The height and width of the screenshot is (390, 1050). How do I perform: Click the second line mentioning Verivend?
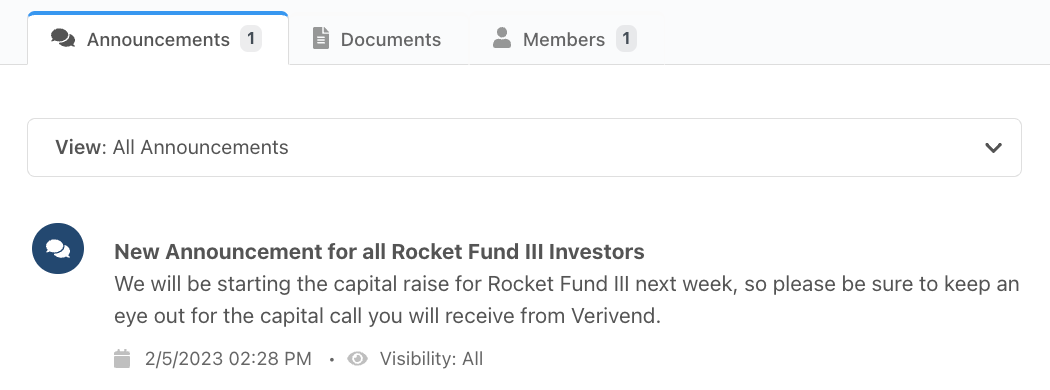[x=388, y=316]
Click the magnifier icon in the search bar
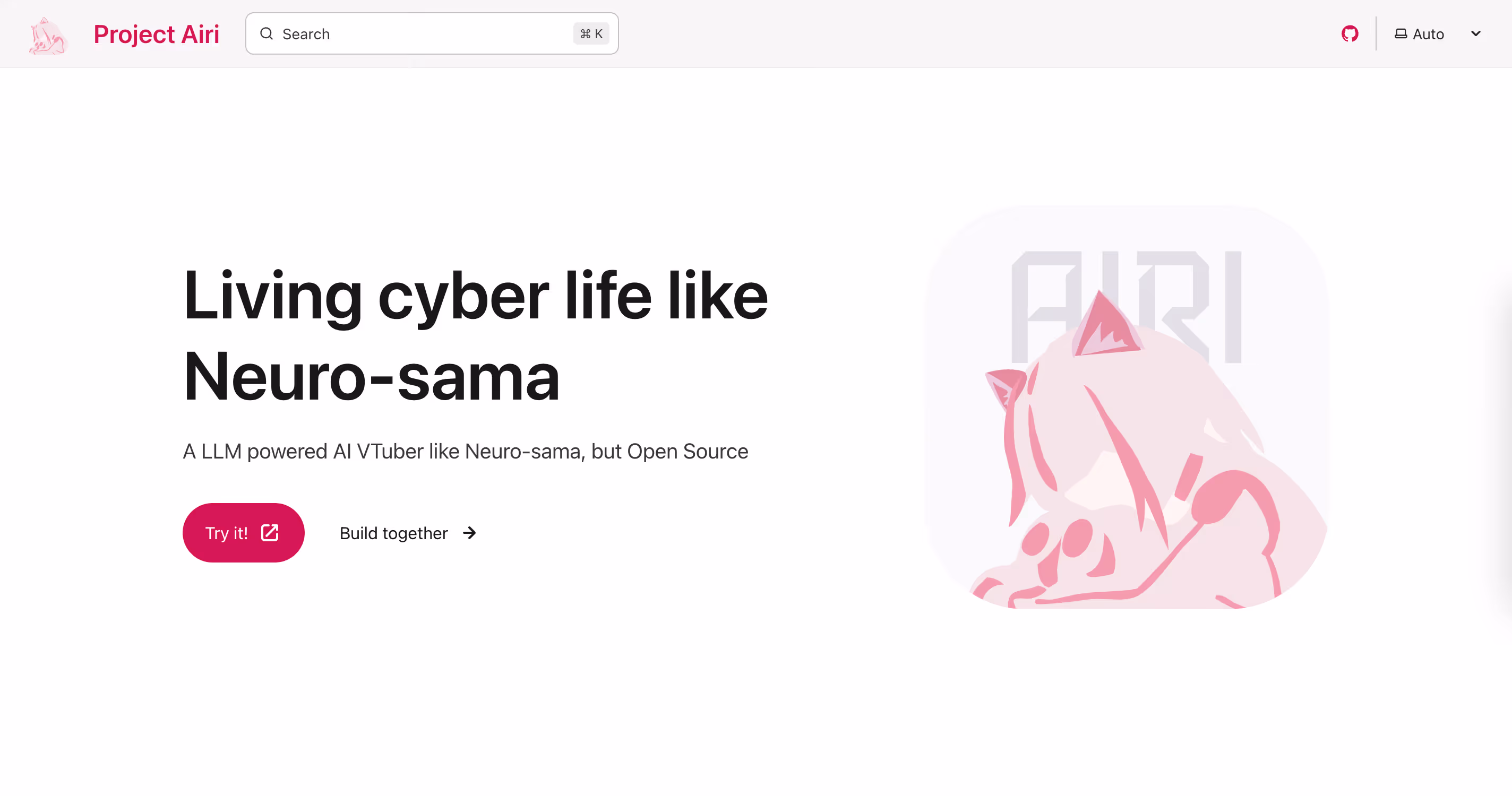1512x796 pixels. click(x=267, y=33)
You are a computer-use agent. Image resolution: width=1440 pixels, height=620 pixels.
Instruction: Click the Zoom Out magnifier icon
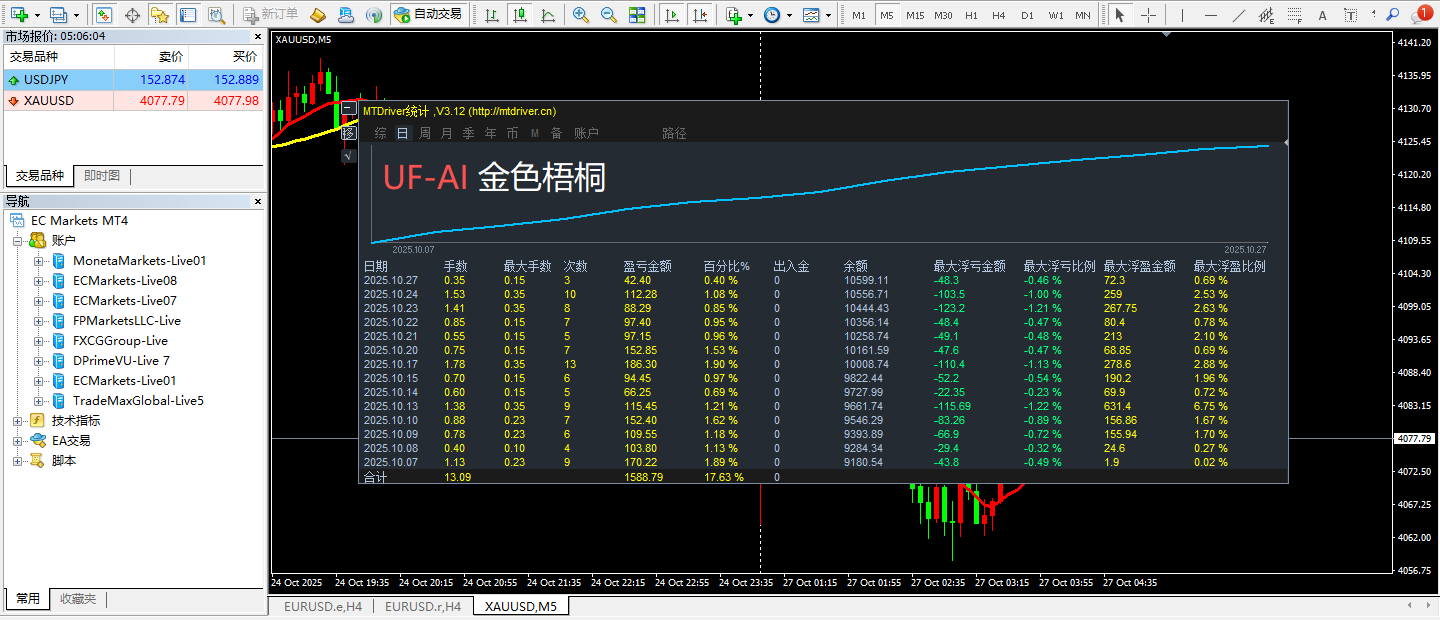(609, 15)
________________________
EXERCISE>
Reproduce the entire listing exactly, but omit any pictures.

TASK OUTPUT>
The height and width of the screenshot is (390, 1050). How do I perform: Click the second line mentioning Verivend?
[x=388, y=316]
Click the magnifier icon in the search bar
1512x796 pixels. click(x=267, y=33)
You are a computer-use agent. Image resolution: width=1440 pixels, height=620 pixels.
Instruction: Click the Zoom Out magnifier icon
(609, 15)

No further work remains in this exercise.